Eu sou mais ou menos magra. Longe, bem
longe do peso de uma modelo, mas ninguém me chamaria de gorda na
rua. A maior parte da minha família é magra. E todos nós temos
doenças. Eu tenho quatro hérnias de disco. Meu pai, mesmo com um
metabolismo fenomenal e índices de colesterol e triglicérides
perfeitos, tem problemas cardíacos desde jovem. Meu irmão do meio
não tem um grama de gordura a mais no corpo, come alimentos
saudáveis e se exercita com método: a cada semana corre quatro
dias, faz musculação e natação em outros dois. Ainda assim, é um
pré-diabético.
Parece-me lógico que o envelhecimento
traga doenças. A vida nos gasta. Nosso corpo também tem prazo de
validade. Pela biologia, estamos prontos para morrer assim que
alcançamos a idade reprodutiva, transmitimos nossos genes e criamos
nossa prole. Conseguimos, à custa da Ciência (e ainda bem que
conseguimos!) espichar nosso tempo de vida e até com qualidade
crescente. Mas, infelizmente, não vamos nos livrar das doenças. Nem
de morrer. É duro olhar para os limites. Mas não fazê-lo pode ser
pior.
Os gordos podem ser vítimas de nosso
medo de morrer. Pagam um preço alto pela nossa dificuldade de lidar
com a desordem inerente à existência humana. Tornamos suas vidas
insuportáveis — inclusive as lojas bacanas, que se recusam a
oferecer números maiores que 42 — porque eles apontam em seus
excessos aquilo que nos falta a todos: controle sobre a vida. Esta é
uma hipótese apenas. Acredito que existam muitas outras.

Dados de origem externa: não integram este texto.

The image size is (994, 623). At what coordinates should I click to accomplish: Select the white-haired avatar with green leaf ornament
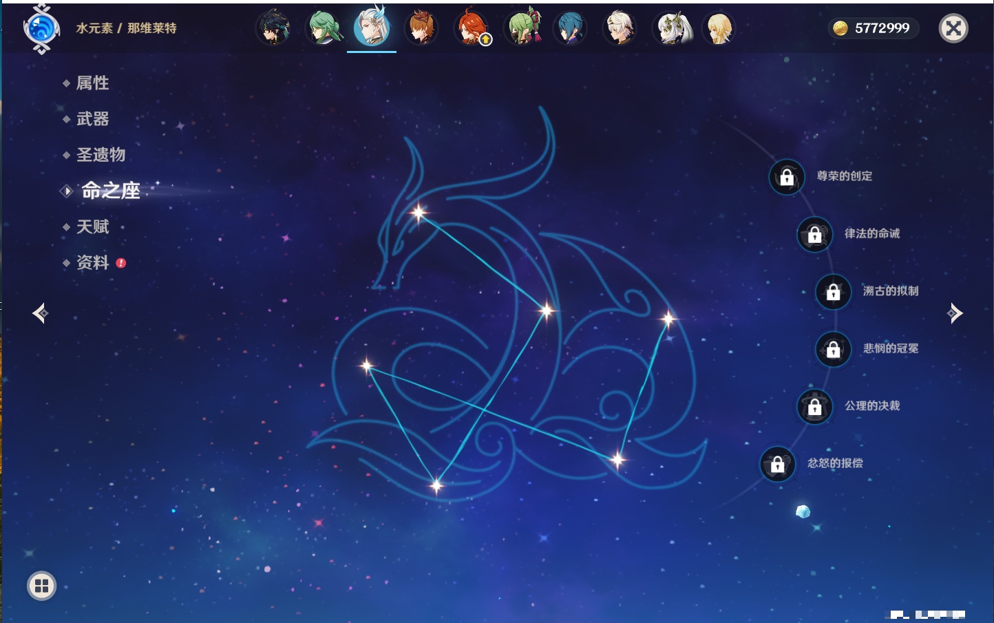point(670,28)
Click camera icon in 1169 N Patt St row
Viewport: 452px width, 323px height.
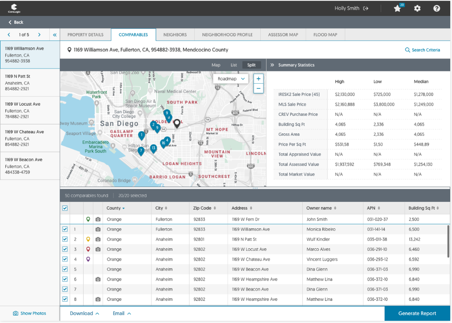(98, 239)
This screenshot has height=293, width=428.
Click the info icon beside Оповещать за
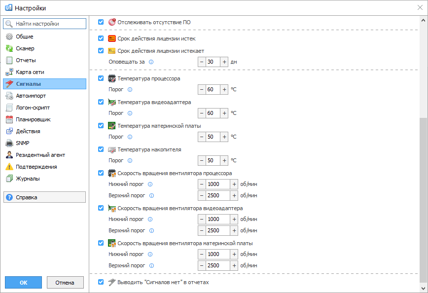pyautogui.click(x=151, y=62)
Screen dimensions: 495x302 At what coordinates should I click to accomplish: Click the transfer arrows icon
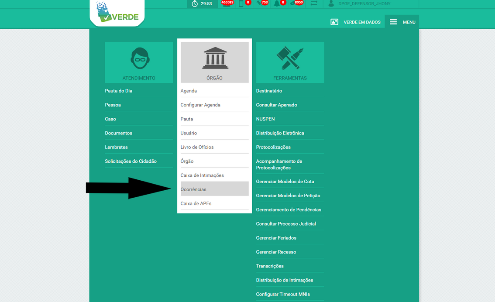tap(314, 4)
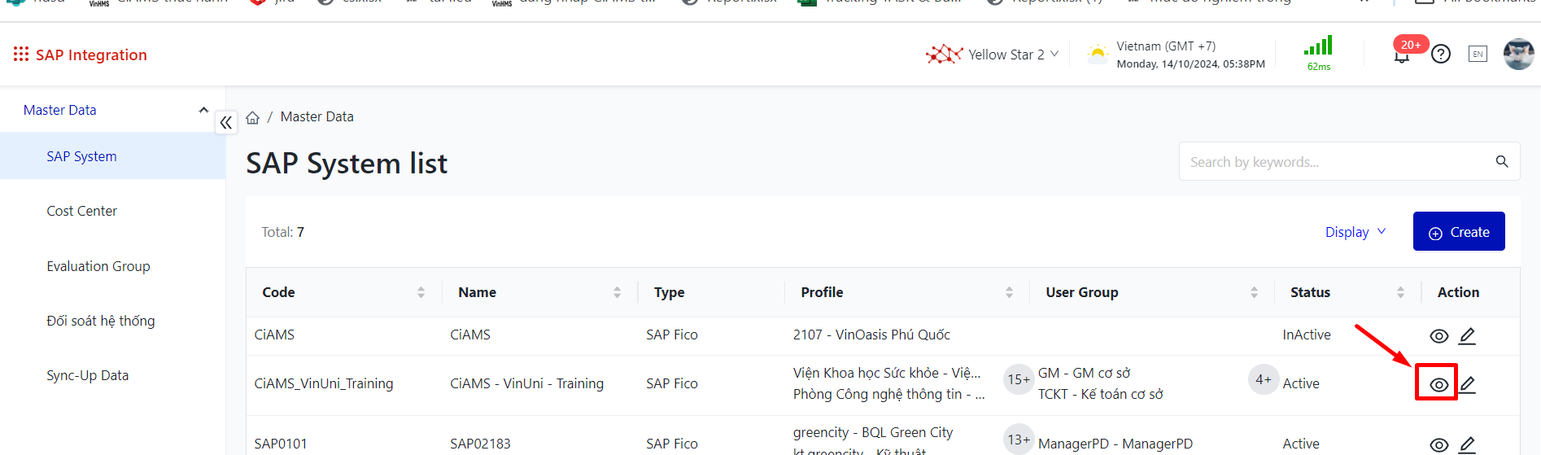The image size is (1541, 455).
Task: Collapse sidebar with double chevron icon
Action: (x=226, y=123)
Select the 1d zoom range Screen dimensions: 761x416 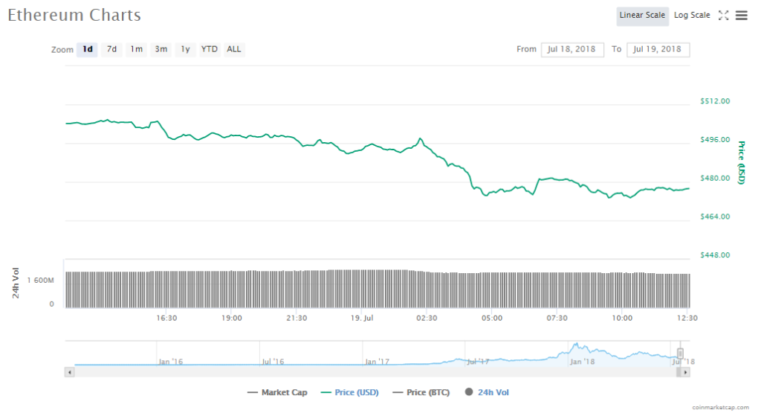88,50
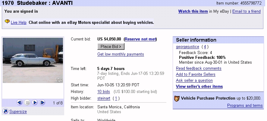The width and height of the screenshot is (267, 121).
Task: Click Ask seller a question
Action: pos(194,81)
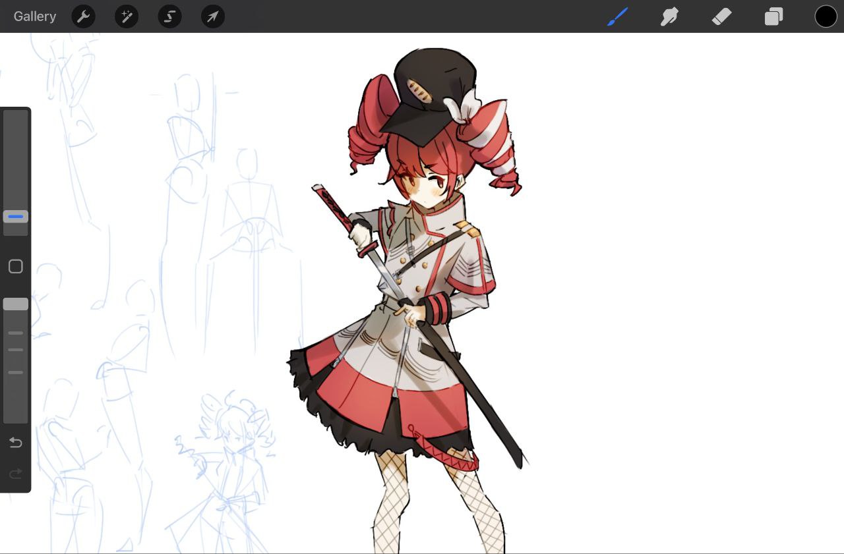Redo with the sidebar redo arrow
This screenshot has width=844, height=554.
[x=16, y=474]
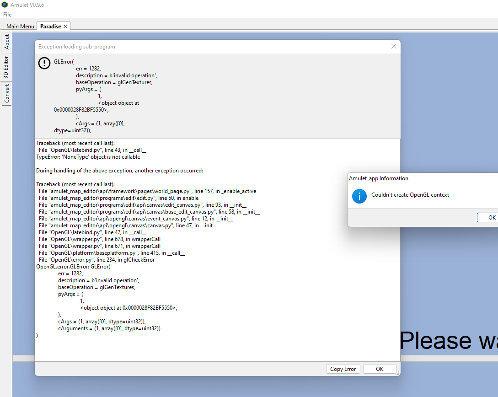Click the blue information icon about OpenGL

(359, 196)
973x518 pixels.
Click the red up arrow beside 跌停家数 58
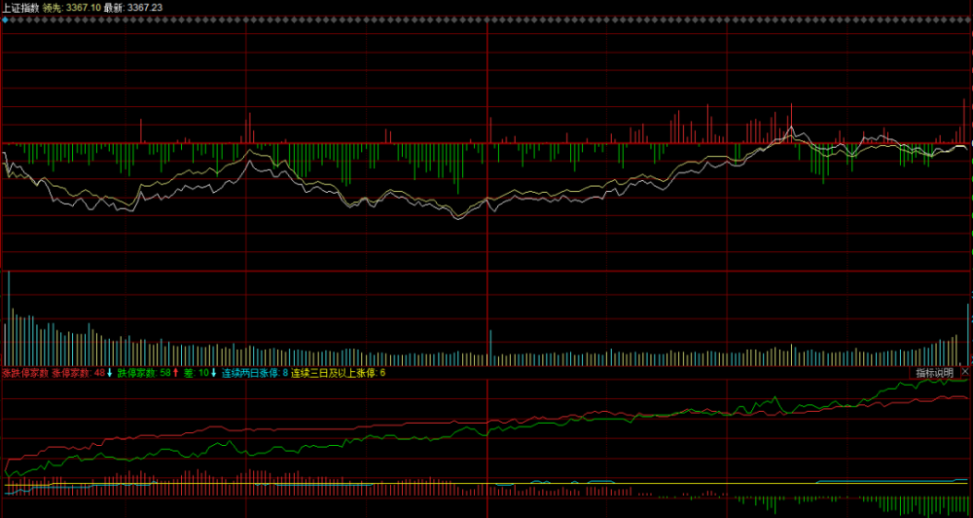tap(175, 373)
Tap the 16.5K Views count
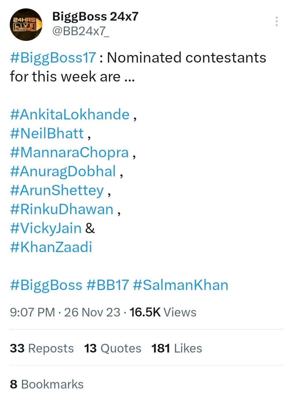 click(163, 312)
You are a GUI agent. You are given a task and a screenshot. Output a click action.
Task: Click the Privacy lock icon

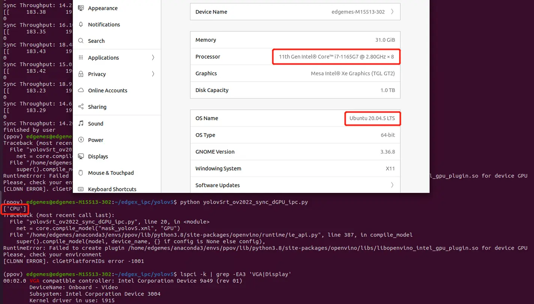tap(81, 74)
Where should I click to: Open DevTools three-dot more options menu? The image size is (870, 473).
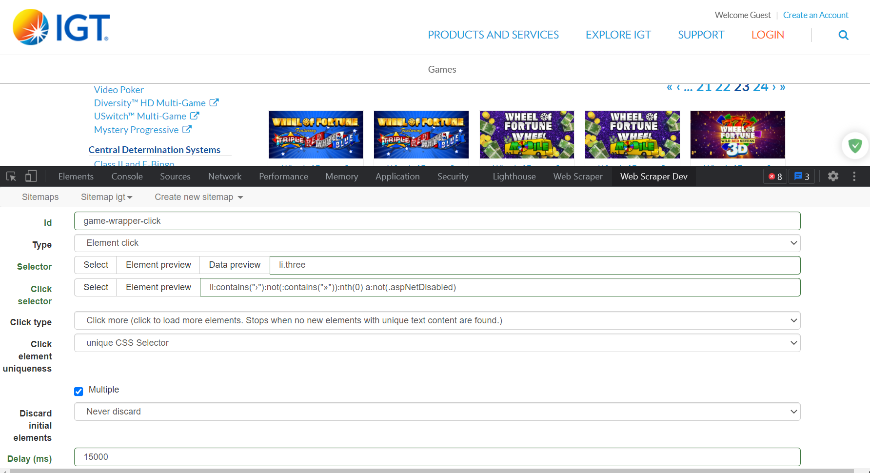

Acho importante tentar compreender por
que insistimos em jogar os gordos na fogueira contemporânea. Por
todas as razões que dizem respeito à vida de todos — e
principalmente para não infligirmos sofrimento ao outro que nos
ameaça com sua diferença. Só sei o óbvio: tanto medo, capaz de
causar repugnância, revela mais sobre os magros do que sobre os
gordos.
Talvez, num dia próximo, não seja
preciso escrever em termos de “nós” — e “eles”. A vida é
diversa. Sempre houve os magros, os gordos, os altos, os baixos, os
de olhos azuis, os de pele escura. Essa riqueza é um patrimônio
humano que fez muito bem à espécie. Ser capaz de reter gordura,
aliás, garantiu nossa sobrevivência por milênios. Quando os gordos
lutam para ser magros, estão brigando contra a biologia. Algo nada
fácil de fazer. Muito menos de vencer.
Se engordamos — por herança genética
ou outras razões —, não há um só caminho a seguir, uma única
estrada para a luz. Pelo menos acredito que não. Emagrecer não é a
única alternativa — seja para atender ao padrão de beleza vigente
ou para responder ao modelo de saúde atual. A vida é um pouco mais
complexa do que isso. E há muitas maneiras de medir sua qualidade —
assim como o significado de uma existência plena varia de uma pessoa
para outra, tanto quanto sua disposição genética para esta ou
aquela doença.
Se um dia eu engordar muito e tiver
problemas de saúde por causa do peso, possivelmente vou optar por
continuar comendo minha feijoada semanal. Porque comer o que gosto é
uma dimensão essencial da vida para mim — importante o suficiente
para não abrir mão dela. Para outra pessoa, privar-se de seus
pratos preferidos pode valer a pena em nome de uma vida mais longa ou
de vestir um tamanho 38. Cada um tem suas prioridades. É bom
lembrarmos que o pensamento dominante atual sobre a saúde não é
apenas um produto do avanço da medicina, mas um produto da cultura.
E do mercado.
A “gorda” da peça teatral não quer
ser magra. Depois de um percurso sofrido na adolescência, ela gosta
do que é. E nós, na plateia, também gostamos. Em determinado
momento, percebemos que, se ela reduzir o estômago e fizer uma
superdieta, algo essencial dela se perderá. Não é apenas uma
questão de arrancar gordura do corpo. O que está em jogo é bem
mais do que isso.
Gorda nos dá a oportunidade de
enxergar mais do que um acúmulo de células adiposas em outro ser
humano. Ao olhar para Helena, a personagem de Fabiana Karla, nos
deparamos também com o tamanho extra large de nosso
preconceito. Mesmo quando embalado em nossas melhores intenções.